I now found myself going from a commanding lead to scratching from the race in an instant. There was no way I could continue and it was obvious I needed medical attention. I had made my way to a local restaurant who called an ambulance for me. I had no idea where on earth I was and as I was carted down to the local hospital in the back of the ambulance clutching nothing but my frame bag. My bike had to be abandoned at the restaurant and I hoped more than anything that I would be able to get it back!

I had no idea of how much time elapsed between the bite and finally being released from hospital. My body clock was out of tune due to the missed night’s sleep and the events of the day. My wound were deep enough to require 7 stitches and once the adrenaline had stopped coursing through my body I found myself unable to walk.

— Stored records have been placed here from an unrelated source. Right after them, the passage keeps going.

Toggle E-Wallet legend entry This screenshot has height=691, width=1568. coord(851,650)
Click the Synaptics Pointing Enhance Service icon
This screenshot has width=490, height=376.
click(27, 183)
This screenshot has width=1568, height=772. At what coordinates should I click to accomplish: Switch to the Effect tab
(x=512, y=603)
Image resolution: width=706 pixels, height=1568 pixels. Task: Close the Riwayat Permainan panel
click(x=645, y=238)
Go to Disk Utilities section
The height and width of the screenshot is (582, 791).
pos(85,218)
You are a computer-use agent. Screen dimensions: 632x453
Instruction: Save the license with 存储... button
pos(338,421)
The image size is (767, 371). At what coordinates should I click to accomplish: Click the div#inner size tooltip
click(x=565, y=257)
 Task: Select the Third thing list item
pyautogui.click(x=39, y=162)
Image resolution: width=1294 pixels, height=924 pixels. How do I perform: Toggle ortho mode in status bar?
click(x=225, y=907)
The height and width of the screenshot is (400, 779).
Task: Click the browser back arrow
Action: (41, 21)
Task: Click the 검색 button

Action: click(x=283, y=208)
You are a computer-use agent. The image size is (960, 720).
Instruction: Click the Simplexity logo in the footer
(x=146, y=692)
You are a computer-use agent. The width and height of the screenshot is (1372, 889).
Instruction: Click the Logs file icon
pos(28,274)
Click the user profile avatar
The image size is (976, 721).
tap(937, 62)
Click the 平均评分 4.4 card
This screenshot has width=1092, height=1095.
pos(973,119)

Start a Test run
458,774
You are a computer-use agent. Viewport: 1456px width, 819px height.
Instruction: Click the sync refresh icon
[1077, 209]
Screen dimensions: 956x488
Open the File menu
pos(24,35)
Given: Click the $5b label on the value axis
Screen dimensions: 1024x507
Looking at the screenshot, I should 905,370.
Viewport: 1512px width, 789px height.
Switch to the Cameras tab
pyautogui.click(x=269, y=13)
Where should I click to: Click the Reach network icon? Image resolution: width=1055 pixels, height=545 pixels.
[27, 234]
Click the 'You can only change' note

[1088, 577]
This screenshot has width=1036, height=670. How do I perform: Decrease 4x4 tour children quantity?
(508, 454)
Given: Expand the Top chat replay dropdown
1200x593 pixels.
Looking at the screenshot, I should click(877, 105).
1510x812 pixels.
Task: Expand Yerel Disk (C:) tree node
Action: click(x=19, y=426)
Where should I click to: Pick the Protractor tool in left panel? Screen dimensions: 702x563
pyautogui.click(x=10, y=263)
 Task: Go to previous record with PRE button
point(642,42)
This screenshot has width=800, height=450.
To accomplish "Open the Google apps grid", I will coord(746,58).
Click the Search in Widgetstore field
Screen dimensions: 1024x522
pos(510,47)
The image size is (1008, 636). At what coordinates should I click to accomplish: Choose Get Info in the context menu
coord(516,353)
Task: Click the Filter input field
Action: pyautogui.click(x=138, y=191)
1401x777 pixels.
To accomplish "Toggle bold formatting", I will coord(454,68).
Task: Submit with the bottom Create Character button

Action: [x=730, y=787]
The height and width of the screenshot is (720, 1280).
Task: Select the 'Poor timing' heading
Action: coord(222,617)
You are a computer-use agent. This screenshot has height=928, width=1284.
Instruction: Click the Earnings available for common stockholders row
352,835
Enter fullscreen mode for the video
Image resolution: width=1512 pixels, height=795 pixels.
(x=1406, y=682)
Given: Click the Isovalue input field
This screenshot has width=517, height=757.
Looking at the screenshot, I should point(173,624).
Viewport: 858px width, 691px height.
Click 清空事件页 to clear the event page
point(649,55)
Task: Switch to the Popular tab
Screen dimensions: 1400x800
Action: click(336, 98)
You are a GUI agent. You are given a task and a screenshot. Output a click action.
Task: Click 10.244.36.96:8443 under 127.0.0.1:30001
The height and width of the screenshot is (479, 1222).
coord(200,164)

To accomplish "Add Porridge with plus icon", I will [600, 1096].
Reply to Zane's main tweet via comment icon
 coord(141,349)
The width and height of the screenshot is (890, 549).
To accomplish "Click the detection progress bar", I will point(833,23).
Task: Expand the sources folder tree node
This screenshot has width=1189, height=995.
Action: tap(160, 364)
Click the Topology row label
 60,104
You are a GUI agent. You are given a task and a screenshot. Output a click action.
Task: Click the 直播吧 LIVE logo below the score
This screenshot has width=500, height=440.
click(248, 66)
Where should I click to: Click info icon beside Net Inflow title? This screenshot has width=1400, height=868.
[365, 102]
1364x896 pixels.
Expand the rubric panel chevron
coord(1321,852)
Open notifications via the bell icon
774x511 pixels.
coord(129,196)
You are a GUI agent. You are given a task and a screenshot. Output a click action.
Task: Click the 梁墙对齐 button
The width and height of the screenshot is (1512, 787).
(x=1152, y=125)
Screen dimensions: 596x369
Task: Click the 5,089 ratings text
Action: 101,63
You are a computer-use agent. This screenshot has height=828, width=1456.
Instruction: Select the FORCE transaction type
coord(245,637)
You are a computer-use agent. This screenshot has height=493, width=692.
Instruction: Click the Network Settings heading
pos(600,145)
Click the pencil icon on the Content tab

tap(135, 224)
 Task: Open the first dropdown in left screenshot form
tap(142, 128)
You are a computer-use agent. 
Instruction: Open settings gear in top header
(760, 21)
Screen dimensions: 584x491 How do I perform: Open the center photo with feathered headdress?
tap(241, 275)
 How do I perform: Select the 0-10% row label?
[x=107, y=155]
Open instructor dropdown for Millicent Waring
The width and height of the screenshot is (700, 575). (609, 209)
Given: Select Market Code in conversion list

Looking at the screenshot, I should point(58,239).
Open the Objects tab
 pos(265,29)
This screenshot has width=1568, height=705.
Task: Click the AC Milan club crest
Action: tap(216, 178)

It’s at this point that I must extend my deepest thanks to Olga and Andrea, the organisers of the Tuscany Trail. As soon as they heard about my situation they came straight to the hospital and were there to meet me when I was released. I don’t really know what I would have done had they not been there. I was unable to walk, didn’t really know where I was and my bike was 45minutes drive away. Thankfully they helped me find my bike, found me a hotel room and found me food. They even arranged for my safe transport back to Pisa for my flight by their friend Rocco so again my thanks go out to all of you.

The Tuscany trail is a fantastic event, dog bites excluded, and I will certainly be back in the future. I would recommend it to anyone. Personally it was a little disappointing having to pull out in the lead but as with all endurance events to finish first, first you have to finish. I proved to myself that my form and fitness is there, maybe had I been a little more alert when needed I would have finished.



Comments on this post (4 comments)

  • Jan says...

    Get well soon!

    On June 17, 2016

  • Slarge says...

    That was really bad luck Josh. I saw the same dogs, but a little later that day (8pm ish), and whilst they barked they didn’t bite. I saw the organisers in the town loading your bike into their car, and they were gutted for you.

    As you say, a brilliant route and ride, and you missed out on some great trails around the island bit at the end. To do this ride in one hit is a serious undertaking – you were the only one to attempt that this year, hopefully you’ll be back next year.

    On June 15, 2016

  • Will Johnson says...

    That looks crazy enough by day, but by night that’s sheer insanity! How on earth did you know which way to go?

    On June 12, 2016

  • tony W says...

    really unlucky Josh, had a dog try to clamp onto my calf last year whilst doing my JOGLE solo with the owner standing no more than 10 meters away not uttering a word (and i was on the road), makes you a little more wary of our four legged friends, hope it heals, another good vid and makes me very jealous, now if only i was fitter i would give that a try!!!